Assumption‑First Communication
- State assumptions explicitly and confirm them with the interviewer.
- Call out constraints that drive design: multi‑region, strict consistency, or hard latency limits.
- Offer two viable options and pick a default to keep momentum.
Back‑of‑the‑Envelope Estimation
Size the system before picking components. Estimate request rates, data footprints, cache hit ratios, and storage growth. Use round numbers and keep math visible so trade‑offs are anchored to scale.
Quick Capacity Anchors
- Throughput: peak QPS, burst factor, producer/consumer rates.
- Storage: object sizes, daily writes, and retention horizons.
- Caching: read skew, hot keys, and invalidation triggers.
High‑Level Architecture First
Sketch client, API gateway, services, durable queues, and storage tiers. Identify where to add caches, which data needs strong consistency, and which paths can be asynchronous to improve tail latency.
Component Checklist
- API contracts with pagination, idempotency, and clear error modes.
- Data modeling with primary indexes and query patterns in mind.
- Sharding and replication strategy, plus failover expectations.
Trade‑Offs the Interviewer Expects
Use precise language: availability, consistency, throughput, replication lag, and quorum. Explain how your choices affect user impact and cost. If you pick availability under partition, define conflict resolution; if you prioritize consistency, describe leader election and quorum sizing.
Operational Readiness
- Health checks, golden signals (latency, errors, saturation), and alert thresholds.
- Backpressure, retries with jitter, and circuit breakers for downstream safety.
- Blue‑green or canary rollouts and a rollback plan.
Deep‑Dive Paths
Be ready to zoom in.

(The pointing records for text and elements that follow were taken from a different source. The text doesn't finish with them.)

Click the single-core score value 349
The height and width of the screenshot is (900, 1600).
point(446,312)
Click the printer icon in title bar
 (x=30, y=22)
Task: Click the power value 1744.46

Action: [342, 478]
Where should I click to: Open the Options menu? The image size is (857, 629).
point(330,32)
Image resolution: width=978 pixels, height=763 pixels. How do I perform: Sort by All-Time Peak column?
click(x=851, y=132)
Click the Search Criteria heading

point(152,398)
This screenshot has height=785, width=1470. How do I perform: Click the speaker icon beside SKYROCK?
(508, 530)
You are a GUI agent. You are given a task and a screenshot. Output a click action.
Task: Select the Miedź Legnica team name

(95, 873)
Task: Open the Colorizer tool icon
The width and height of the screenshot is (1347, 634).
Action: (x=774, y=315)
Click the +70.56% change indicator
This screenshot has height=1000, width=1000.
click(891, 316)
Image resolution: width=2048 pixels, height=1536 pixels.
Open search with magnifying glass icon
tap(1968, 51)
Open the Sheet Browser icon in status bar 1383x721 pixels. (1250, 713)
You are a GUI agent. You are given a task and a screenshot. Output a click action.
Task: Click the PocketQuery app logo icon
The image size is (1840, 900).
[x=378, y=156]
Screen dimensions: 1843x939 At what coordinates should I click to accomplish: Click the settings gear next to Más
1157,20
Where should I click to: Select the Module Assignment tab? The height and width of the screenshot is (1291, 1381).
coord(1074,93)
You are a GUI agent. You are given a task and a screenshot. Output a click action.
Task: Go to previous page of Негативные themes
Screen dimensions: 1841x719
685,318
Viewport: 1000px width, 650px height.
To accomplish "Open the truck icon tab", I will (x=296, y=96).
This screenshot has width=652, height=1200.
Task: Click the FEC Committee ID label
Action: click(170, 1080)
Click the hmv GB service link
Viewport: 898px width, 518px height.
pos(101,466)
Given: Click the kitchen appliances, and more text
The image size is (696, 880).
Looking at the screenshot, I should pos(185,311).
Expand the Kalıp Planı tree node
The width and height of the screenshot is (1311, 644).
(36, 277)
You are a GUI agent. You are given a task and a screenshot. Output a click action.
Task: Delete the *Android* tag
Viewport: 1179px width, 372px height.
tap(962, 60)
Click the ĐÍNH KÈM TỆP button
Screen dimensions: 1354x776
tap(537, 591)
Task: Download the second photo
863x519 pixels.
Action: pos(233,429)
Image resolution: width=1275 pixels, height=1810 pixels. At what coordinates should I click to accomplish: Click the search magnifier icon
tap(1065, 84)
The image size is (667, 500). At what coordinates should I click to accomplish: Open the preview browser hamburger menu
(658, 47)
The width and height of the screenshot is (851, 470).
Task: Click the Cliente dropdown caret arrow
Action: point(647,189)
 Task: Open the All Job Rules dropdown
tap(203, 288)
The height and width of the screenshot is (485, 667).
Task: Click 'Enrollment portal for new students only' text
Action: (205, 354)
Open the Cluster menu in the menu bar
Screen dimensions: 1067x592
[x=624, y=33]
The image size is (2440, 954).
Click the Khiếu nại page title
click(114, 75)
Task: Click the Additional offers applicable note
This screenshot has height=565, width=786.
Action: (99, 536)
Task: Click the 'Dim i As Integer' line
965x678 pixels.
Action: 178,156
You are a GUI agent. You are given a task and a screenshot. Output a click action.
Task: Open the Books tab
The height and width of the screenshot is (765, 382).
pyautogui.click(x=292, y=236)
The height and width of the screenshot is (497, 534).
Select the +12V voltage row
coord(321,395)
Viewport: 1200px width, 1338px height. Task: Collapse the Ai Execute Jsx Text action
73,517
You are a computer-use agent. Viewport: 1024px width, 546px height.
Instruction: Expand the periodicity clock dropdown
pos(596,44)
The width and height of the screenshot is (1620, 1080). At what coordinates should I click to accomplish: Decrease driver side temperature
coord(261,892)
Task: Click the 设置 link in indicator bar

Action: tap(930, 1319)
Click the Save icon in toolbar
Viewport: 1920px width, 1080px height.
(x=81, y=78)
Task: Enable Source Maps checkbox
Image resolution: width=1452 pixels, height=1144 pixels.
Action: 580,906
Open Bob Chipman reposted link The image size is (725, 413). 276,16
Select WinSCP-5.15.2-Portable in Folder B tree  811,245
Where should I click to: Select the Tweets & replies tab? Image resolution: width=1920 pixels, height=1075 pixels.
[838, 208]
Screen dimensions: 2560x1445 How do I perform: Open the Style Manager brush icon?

For storage, discuss write‑ahead logging, indexes, and hot partitions. For queues, cover delivery semantics and consumer scaling. For rate limiting, outline token bucket configs and multi‑tenant fairness.
Example Prompts to Practice
- Design a photo service: upload pipeline, metadata store, CDN, and thumbnails.
- Design a social feed: write fan‑out vs read fan‑in, backfill, and cache warming.
- Design a chat system: presence, ordering, and mobile sync under flaky networks.
Close With a Roadmap
End with an MVP and iterations: baseline read path, async writes, basic monitoring; then add sharding, background processing, and multi‑region. This shows ownership and an understanding of operational stages.
Practice under a timer. Use consistent templates for diagrams and trade‑off language so your thinking stays clear when the stakes are high.